Bladder cancer in the most advanced, muscle-invasive stage is lethal, and very limited therapeutic advances have been reported for decades. To date, cisplatin-based chemotherapy remains the first-line therapy for advanced bladder cancer. Late-line options have historically been limited. In the past few years, next-generation sequencing technology has enabled chromatin remodelling gene mutations to be characterized, showing that these alterations are more frequent in urothelial bladder carcinoma than in other cancer types. Histone modifiers have functional roles in tumour progression by modulating the expression of tumour suppressors and oncogenes and, therefore, have been considered as novel drug targets for cancer therapy. The roles of epigenetic reprogramming through histone modifications have been increasingly studied in bladder cancer, and the therapeutic efficacy of targeting those histone modifiers genetically or chemically is being assessed in preclinical studies. Results from preclinical studies in bladder cancer encouraged the investigation of some of these drugs in clinical trials, which yield mixed results. Further understanding of how alterations of histone modification mechanistically contribute to bladder cancer progression, drug resistance and tumour microenvironment remodelling will be required to facilitate clinical application of epigenetic drugs in bladder cancer.

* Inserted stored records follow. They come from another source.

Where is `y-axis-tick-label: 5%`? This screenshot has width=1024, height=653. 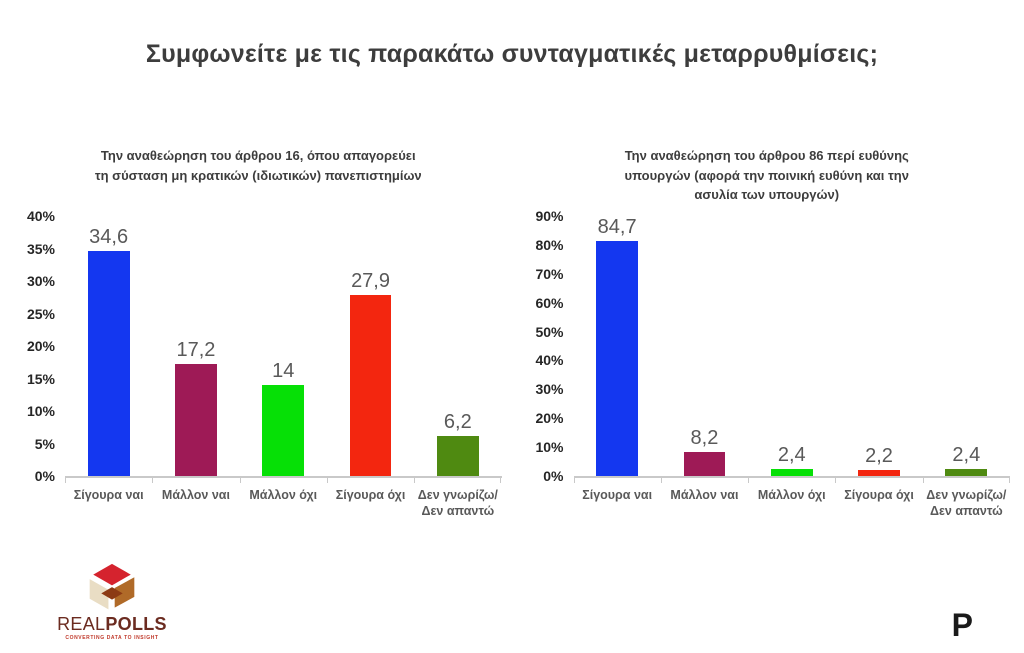
y-axis-tick-label: 5% is located at coordinates (44, 444).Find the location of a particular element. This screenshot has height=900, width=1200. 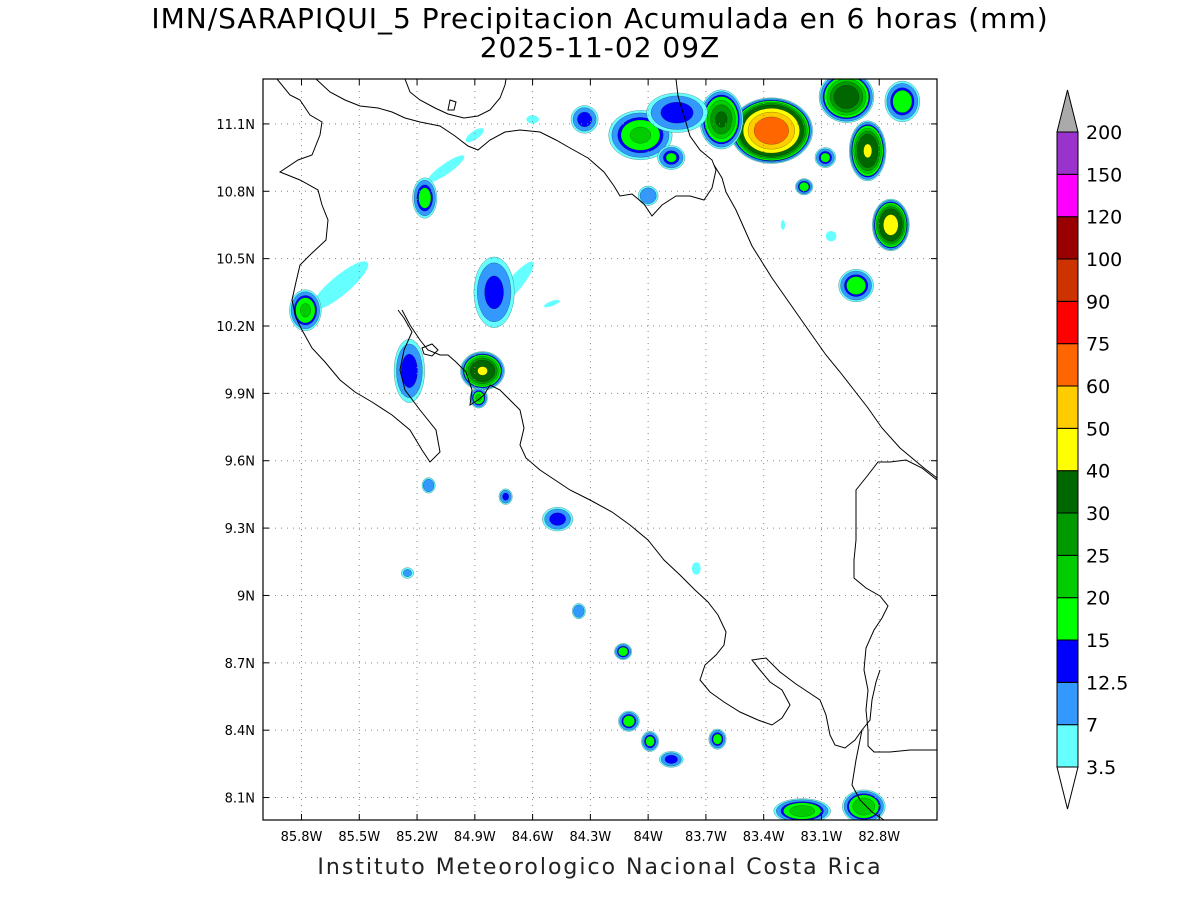

legend-over-triangle is located at coordinates (1068, 111).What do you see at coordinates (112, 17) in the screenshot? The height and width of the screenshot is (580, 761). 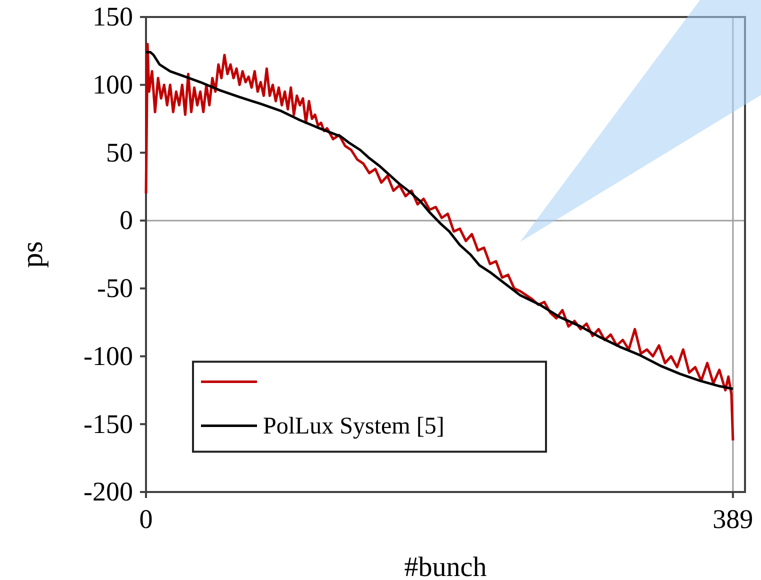 I see `y-tick-label: 150` at bounding box center [112, 17].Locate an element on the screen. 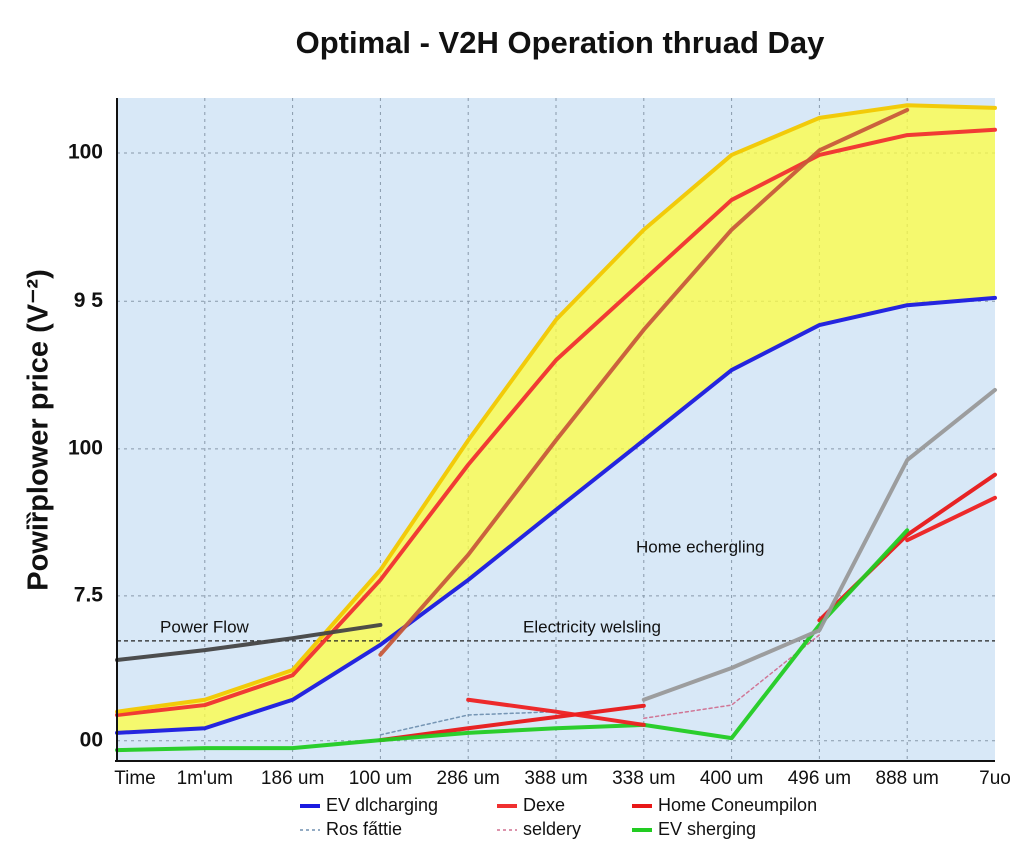 The image size is (1024, 863). annotation: Home echergling is located at coordinates (700, 546).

处于最晚期、肌肉浸润阶段的膀胱癌是致命的，几十年来报道的治疗进展非常有限。迄今为止，基于顺铂的化疗仍然是晚期膀胱癌的一线治疗方法。晚线选择历来是有限的。在过去的几年中，新一代测序技术已经能够对染色质重塑基因突变进行表征，表明这些改变在膀胱尿路上皮癌中比其他癌症类型中更常见。组蛋白修饰剂通过调节肿瘤抑制因子和癌基因的表达在肿瘤进展中发挥功能性作用，因此被认为是癌症治疗的新药物靶点。通过组蛋白修饰进行表观遗传重编程的作用在膀胱癌中得到了越来越多的研究，并且在临床前研究中正在评估以遗传或化学方式靶向这些组蛋白修饰剂的治疗效果。膀胱癌临床前研究的结果鼓励了对其中一些药物进行临床试验的研究，但结果好坏参半。需要进一步了解组蛋白修饰的改变如何在机制上促进膀胱癌进展、耐药性和肿瘤微环境重塑，以促进表观遗传药物在膀胱癌中的临床应用。